Segment Start: Listed records
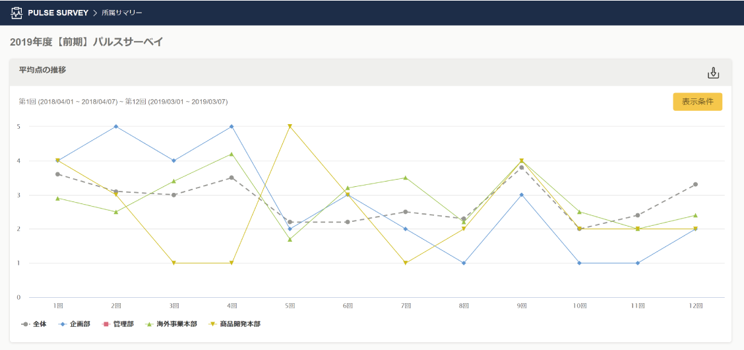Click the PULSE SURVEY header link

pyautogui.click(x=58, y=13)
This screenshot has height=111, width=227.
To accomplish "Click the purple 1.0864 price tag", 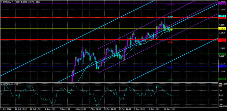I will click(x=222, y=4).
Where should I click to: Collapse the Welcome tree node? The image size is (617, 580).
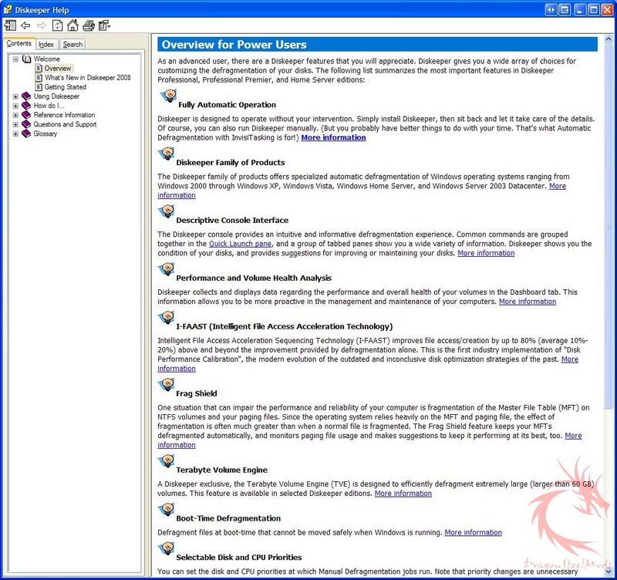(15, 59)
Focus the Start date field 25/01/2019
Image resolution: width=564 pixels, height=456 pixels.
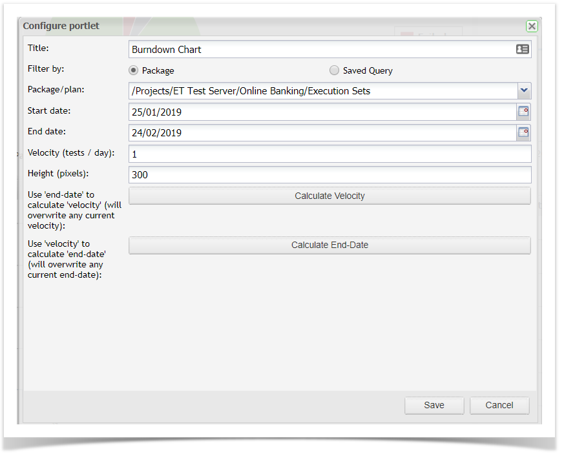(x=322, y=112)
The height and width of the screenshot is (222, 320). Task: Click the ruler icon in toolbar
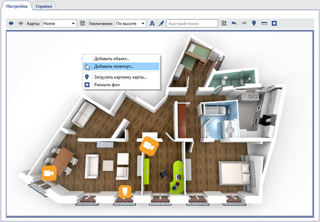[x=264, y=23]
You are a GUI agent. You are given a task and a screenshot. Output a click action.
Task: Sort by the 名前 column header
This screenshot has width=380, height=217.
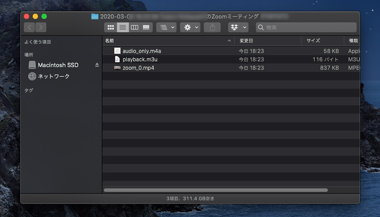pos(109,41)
Segment End: Listed records
- **Your goal**
Without any pictures, reproduce exactly the lines from the line that contains "The height and" to the end of the entries above, both ends included.

- **Solution to the problem**
The height and width of the screenshot is (222, 320). Task: Click the ruler icon in toolbar
[x=264, y=23]
You are a GUI agent. You are given a task and a screenshot. Output a click action.
Task: Sort by the 名前 column header
This screenshot has width=380, height=217.
pos(109,41)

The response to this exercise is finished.